ASSIGNED TASK:
Decide whether each statement below agrees with the Fragile X syndrome abstract, answering yes or no and quoting the deciding words from the abstract.
1. Restoring visually evoked activity in PV cells of Fmr1-/- mice with a chemogenetic strategy rescued their behavioral performance.
2. Fmr1-/- mice showed an increase in the activity of parvalbumin interneurons in V1.
3. Human subjects with FXS showed visual discrimination impairments unlike those of Fmr1-/- mice.

Impaired perceptual learning in Fragile X syndrome is mediated by parvalbumin neuron dysfunction in V1 and is reversible.

Atypical sensory processing is a core characteristic in autism spectrum disorders that negatively impacts virtually all activities of daily living. Sensory symptoms are predictive of the subsequent appearance of impaired social behavior and other autistic traits. Thus, a better understanding of the changes in neural circuitry that disrupt perceptual learning in autism could shed light into the mechanistic basis and potential therapeutic avenues for a range of autistic symptoms. Likewise, the lack of directly comparable behavioral paradigms in both humans and animal models currently limits the translational potential of discoveries in the latter. We adopted a symptom-to-circuit approach to uncover the circuit-level alterations in the Fmr1-/- mouse model of Fragile X syndrome (FXS) that underlie atypical visual discrimination in this disorder. Using a go/no-go task and in vivo 2-photon calcium imaging in primary visual cortex (V1), we find that impaired discrimination in Fmr1-/- mice correlates with marked deficits in orientation tuning of principal neurons, and a decrease in the activity of parvalbumin (PV) interneurons in V1. Restoring visually evoked activity in PV cells in Fmr1-/- mice with a chemogenetic (DREADD) strategy was sufficient to rescue their behavioral performance. Finally, we found that human subjects with FXS exhibit strikingly similar impairments in visual discrimination as Fmr1-/- mice. We conclude that manipulating orientation tuning in autism could improve visually guided behaviors that are critical for playing sports, driving or judging emotions.

(Stored records)
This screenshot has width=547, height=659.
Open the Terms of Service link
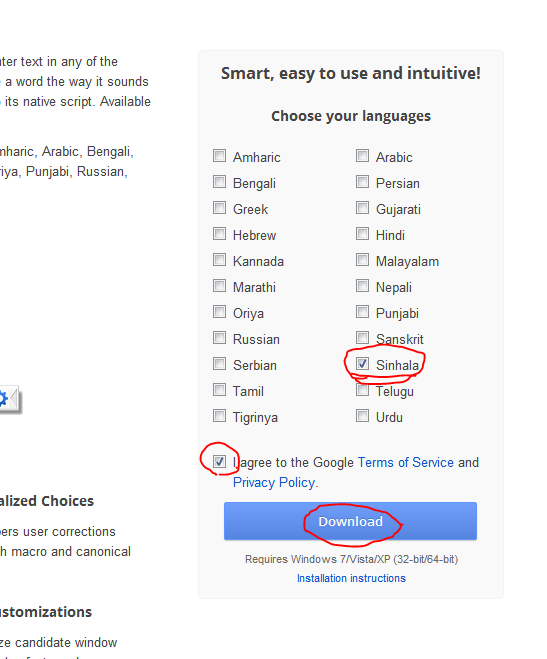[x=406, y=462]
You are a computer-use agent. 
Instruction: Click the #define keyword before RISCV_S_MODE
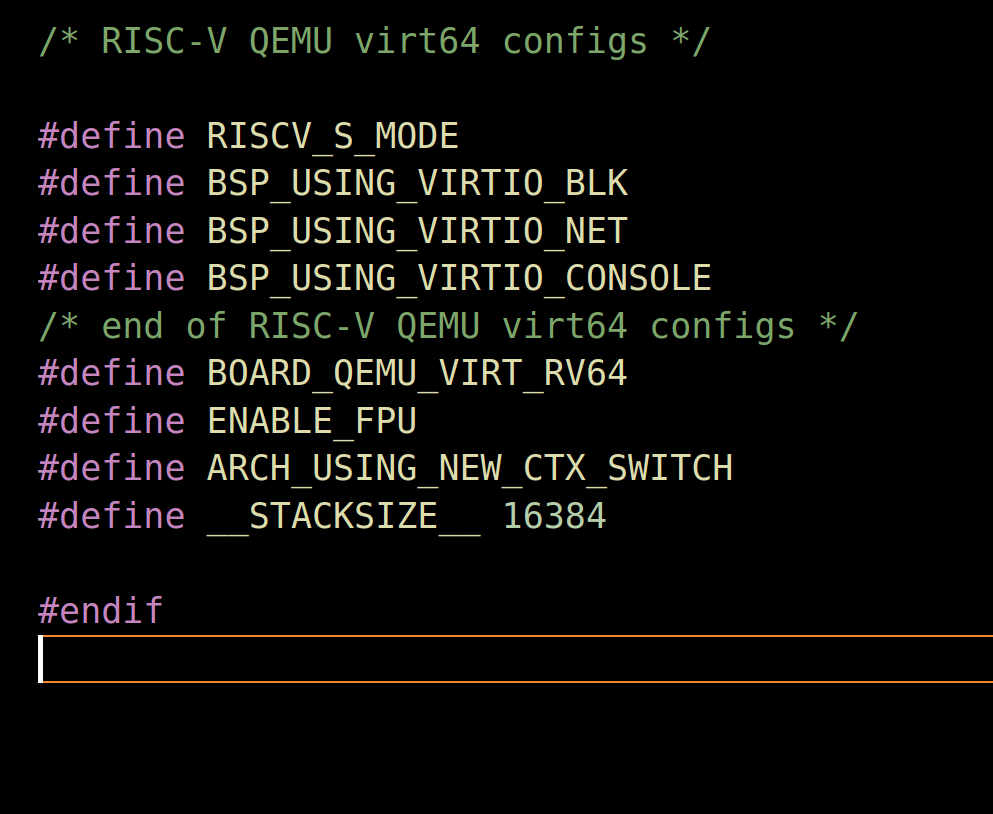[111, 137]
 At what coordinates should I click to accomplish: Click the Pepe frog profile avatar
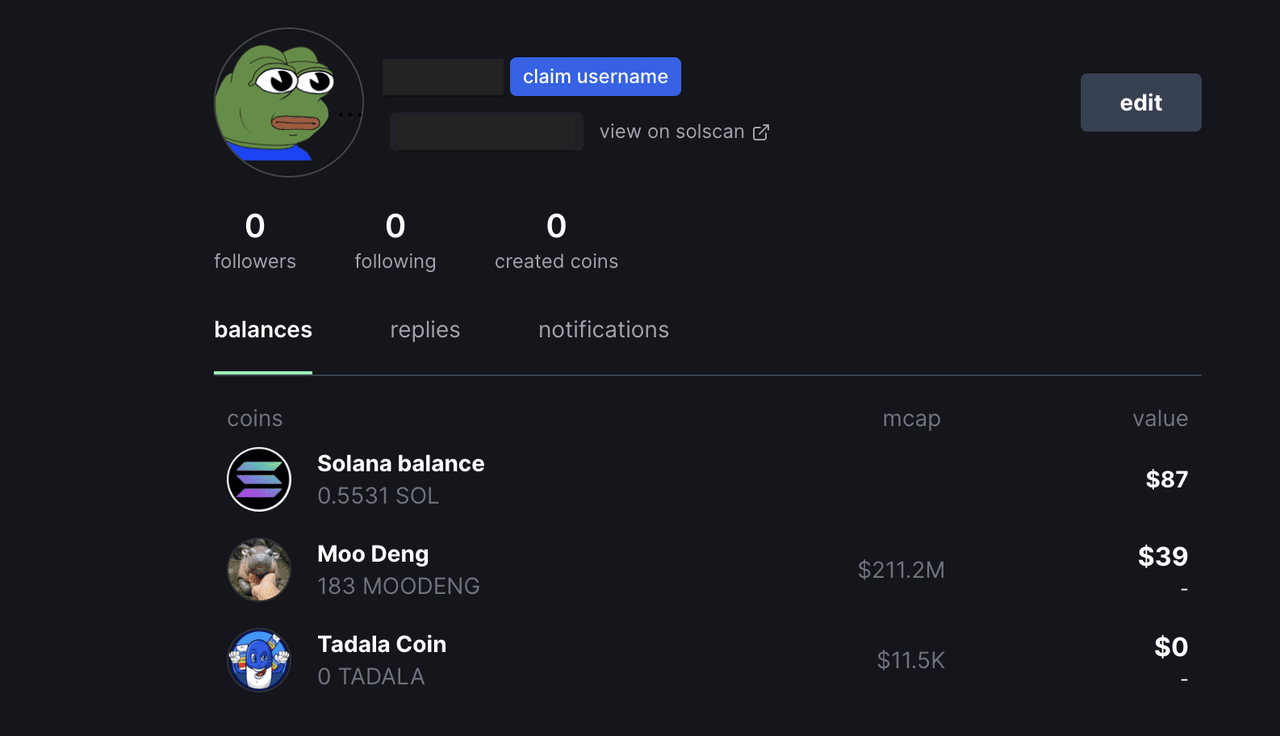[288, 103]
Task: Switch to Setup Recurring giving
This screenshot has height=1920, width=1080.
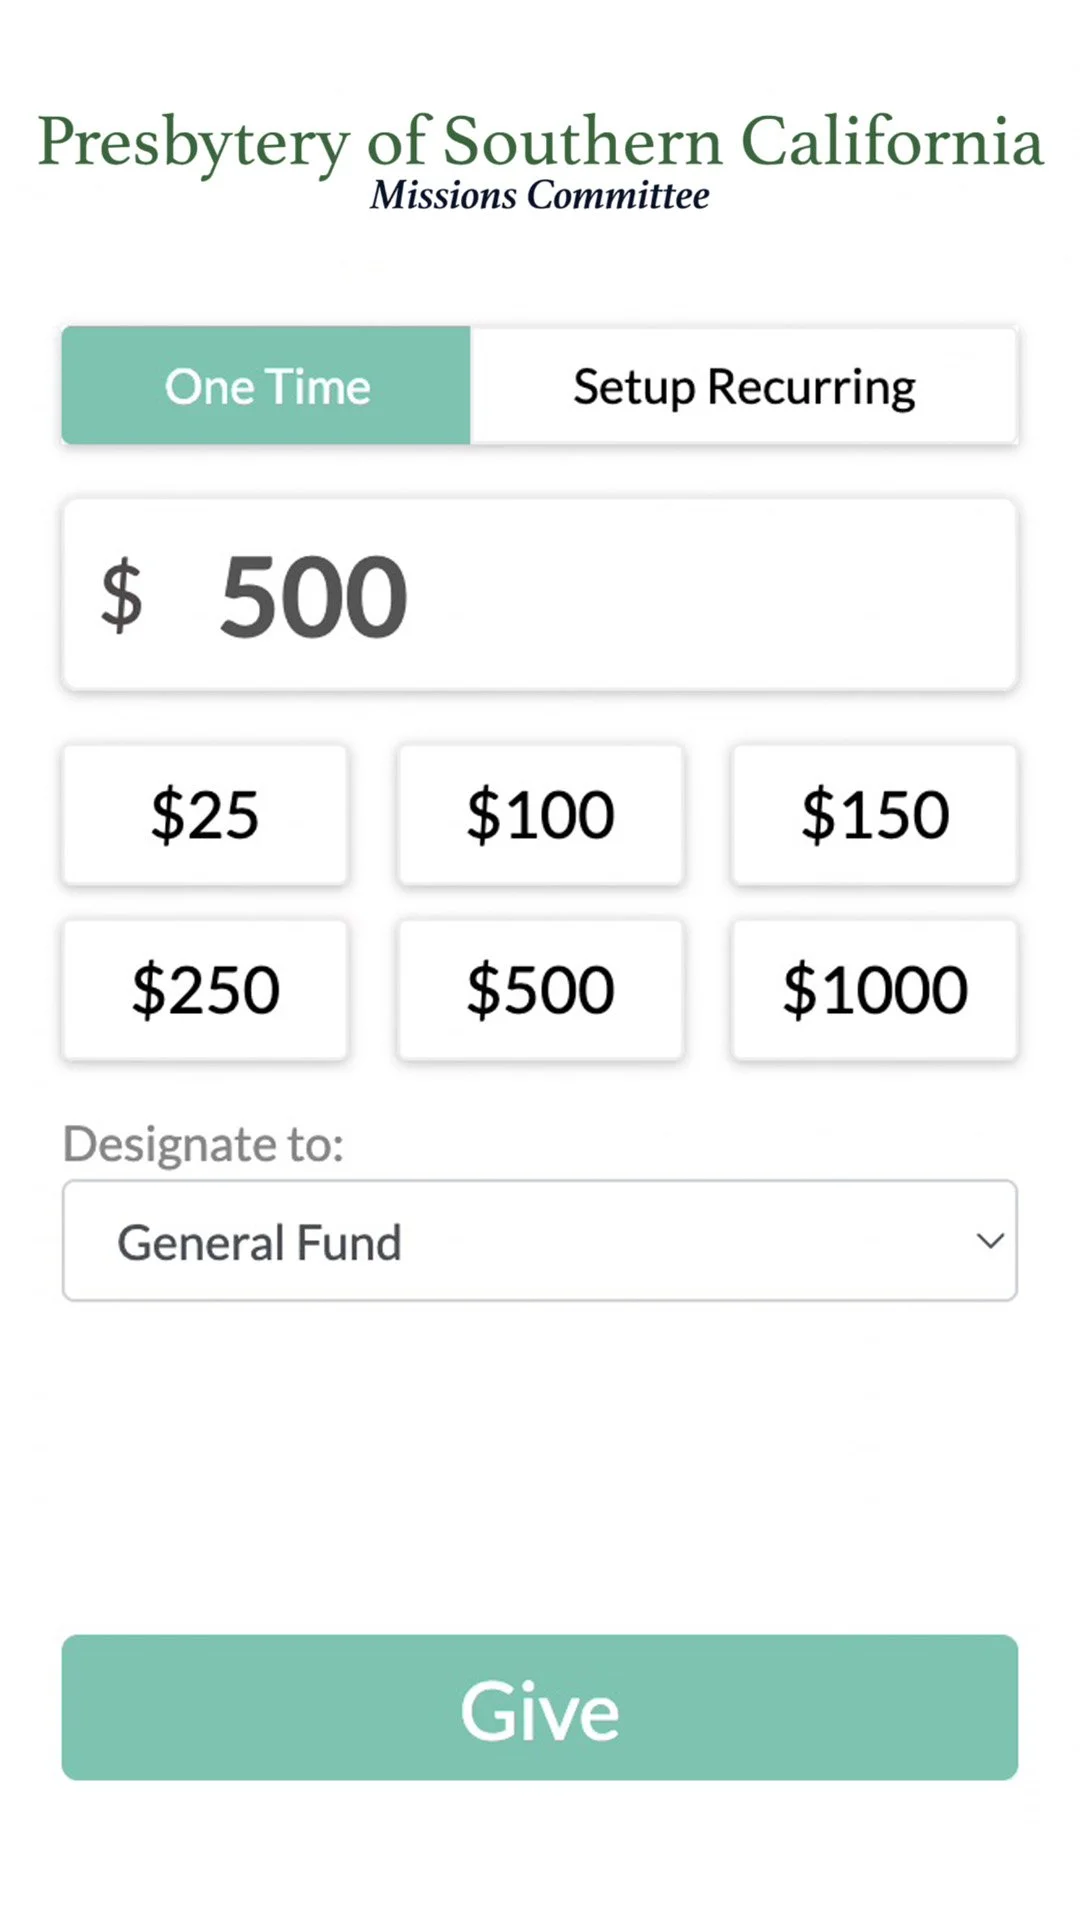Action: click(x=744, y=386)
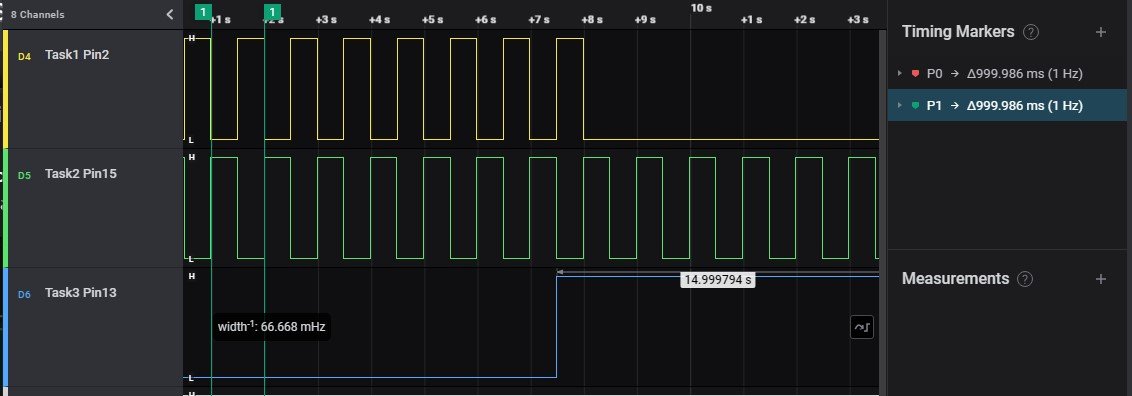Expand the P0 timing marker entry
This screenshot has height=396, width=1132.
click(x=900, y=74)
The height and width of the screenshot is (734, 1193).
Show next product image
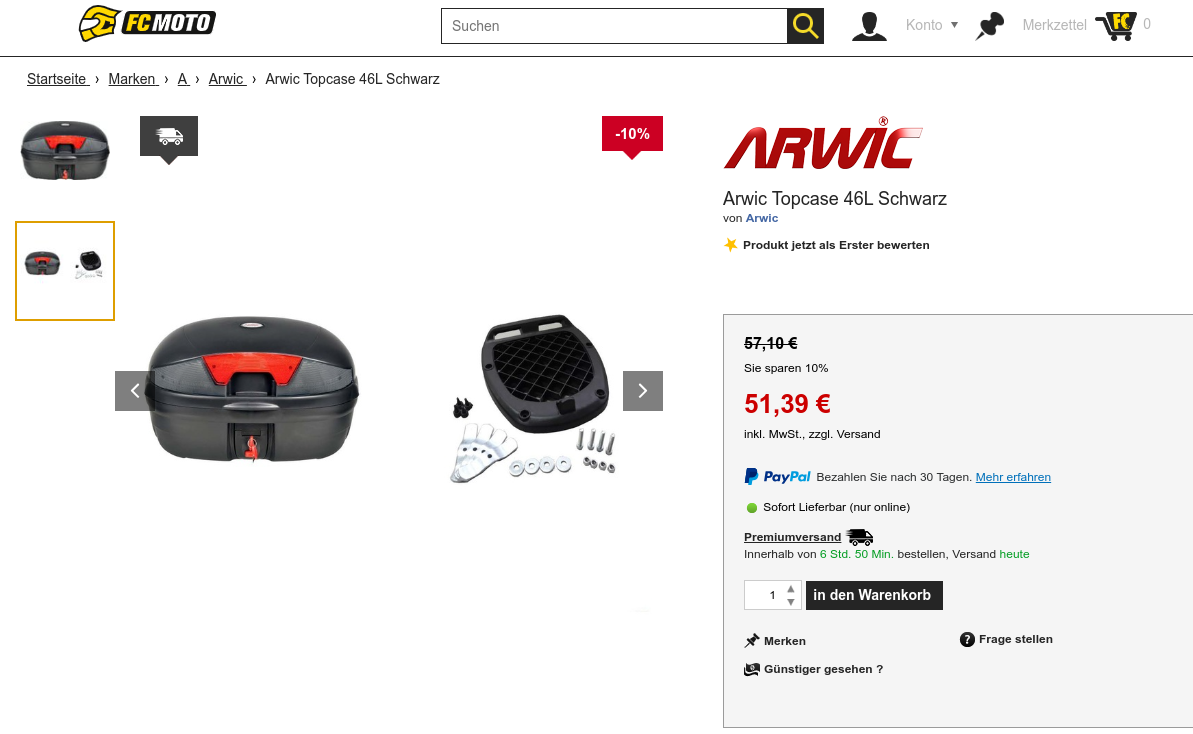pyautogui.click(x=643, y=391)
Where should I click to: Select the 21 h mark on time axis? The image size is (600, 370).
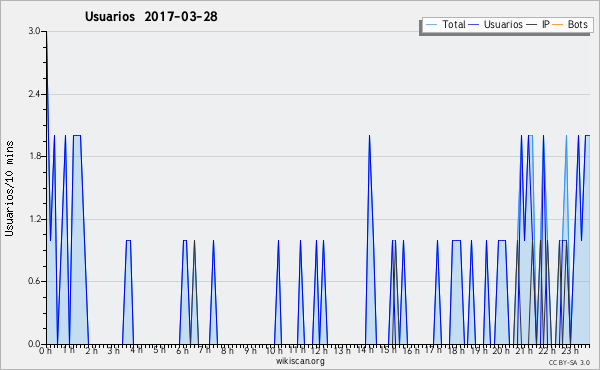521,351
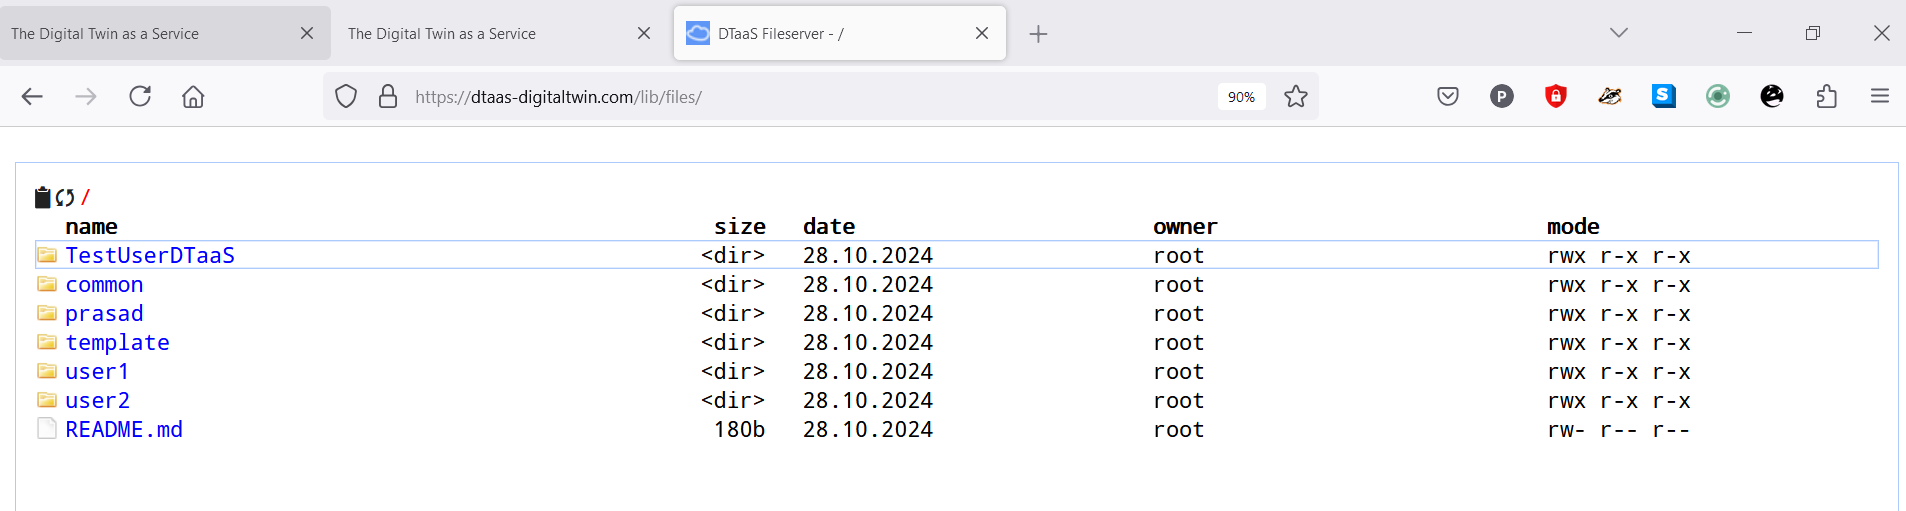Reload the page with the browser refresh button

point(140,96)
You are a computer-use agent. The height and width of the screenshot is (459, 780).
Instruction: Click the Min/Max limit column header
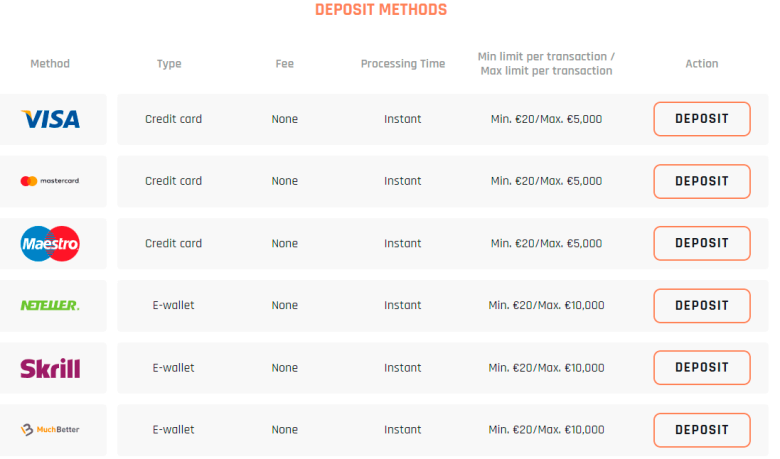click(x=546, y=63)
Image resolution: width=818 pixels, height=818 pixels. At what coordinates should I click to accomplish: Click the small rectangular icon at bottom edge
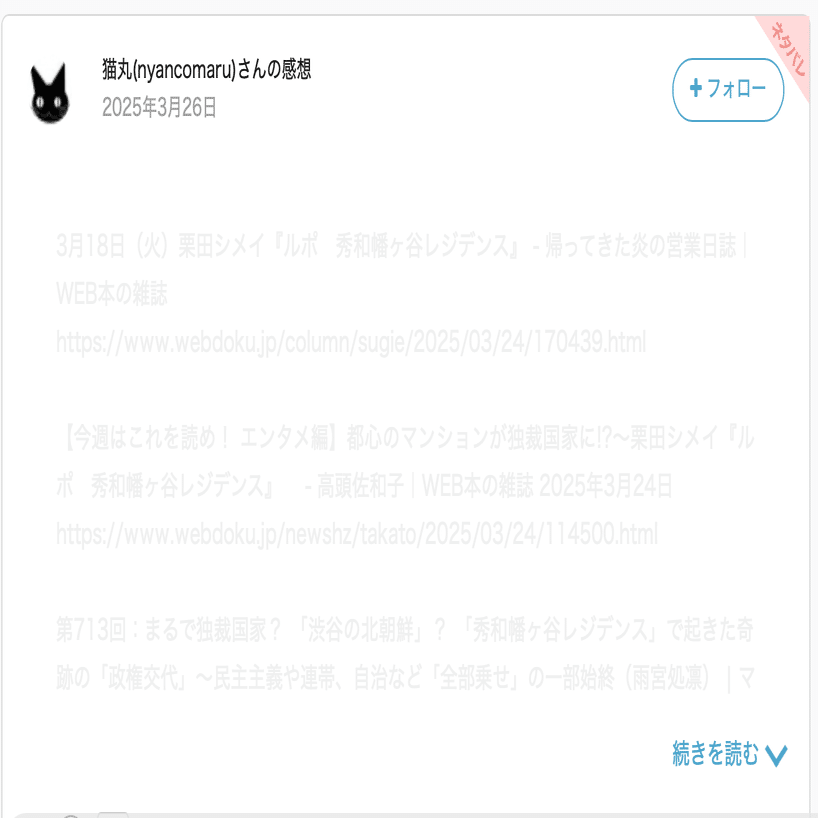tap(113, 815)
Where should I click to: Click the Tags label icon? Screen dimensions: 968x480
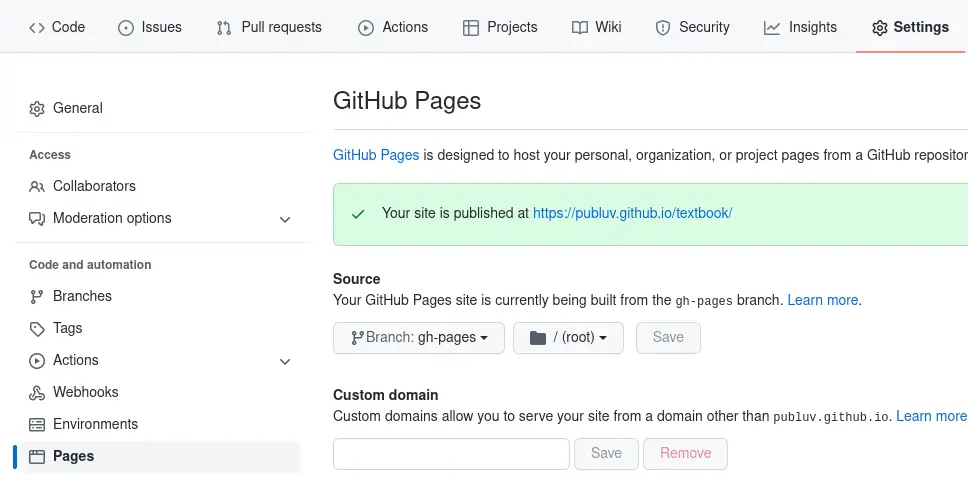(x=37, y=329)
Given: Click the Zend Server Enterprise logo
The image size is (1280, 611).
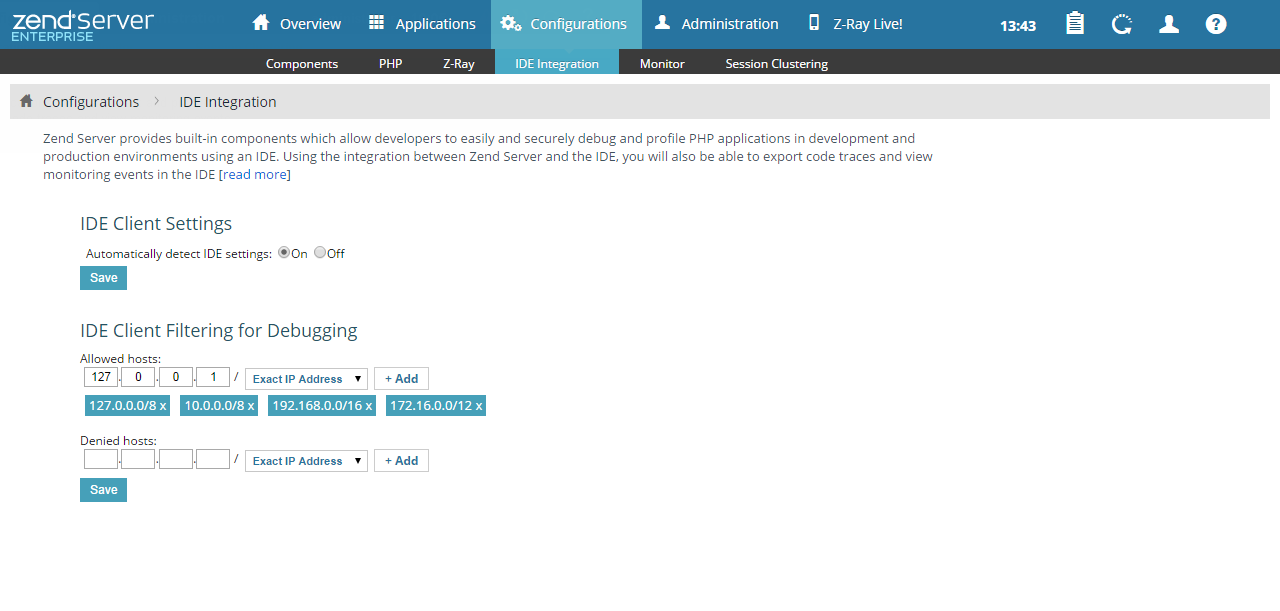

EXPECTED OUTPUT:
1. Yes: "Restoring visually evoked activity in PV cells in Fmr1-/- mice with a chemogenetic (DREADD) strategy was sufficient to rescue their behavioral performance."
2. No: "a decrease in the activity of parvalbumin (PV) interneurons in V1."
3. No: "human subjects with FXS exhibit strikingly similar impairments in visual discrimination as Fmr1-/- mice."